▶ **EXERCISE PROMPT**
How would you render the sentence "It pioneered the ‘hybrid tablet’ concept with the Asus EeePad Transformer." from the piece on Asus below in Spanish?

Asus is a great company. It makes the best Android tablet, the Nexus 7. It invented the netbook with the Asus Eee PC 701. It pioneered the ‘hybrid tablet’ concept with the Asus EeePad Transformer. It’s still the biggest and best PC component brand around. It takes risks. It makes the likes of Dell, HP and Acer look punch drunk and rudderless. It punches above its weight.

But Asus needs to grow up.

Before I explain why, I feel compelled to stress this isn’t a thinly veiled malice. When I say “Asus is a great company” I mean it. I like Asus. I like (most of) its products and own (have owned) a great many. I count at least two of their employees as close personal friends, and like and respect a great many more in a professional capacity. But sometimes it frustrates as much as it delights.

Let me explain why.

Good products solve problems, bad ones create them

This isn’t a newly-held view, but the catalyst for this particular piece was this week’s launch of the Asus Transformer Book Trio. For the uninitiated, it’s another variation on the nascent laptop-tablet hybrid category in which Asus is a leading light.

▶ **GIVEN MATERIAL**
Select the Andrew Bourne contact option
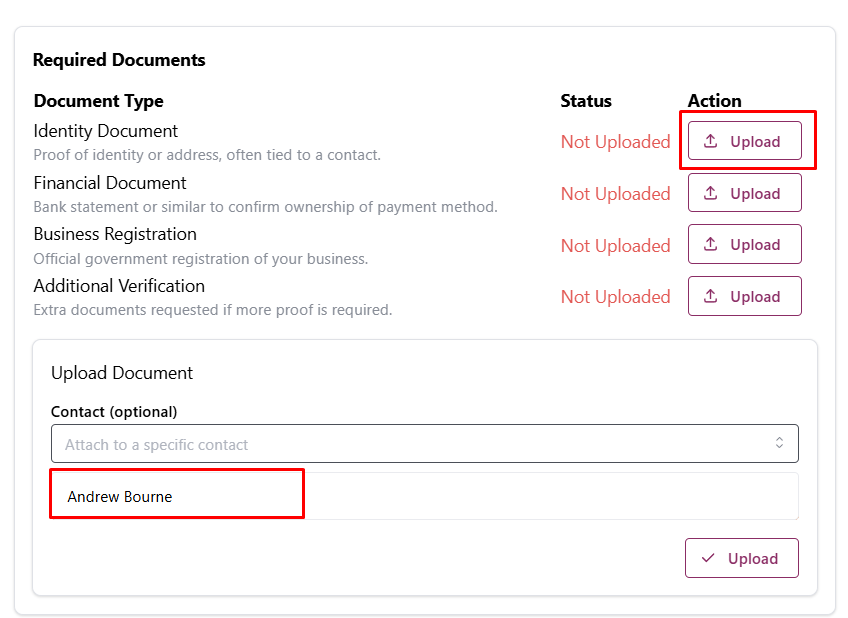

▶ **THE RESPONSE**
Fue pionera del concepto de ‘tableta híbrida’ con la Asus EeePad Transformer.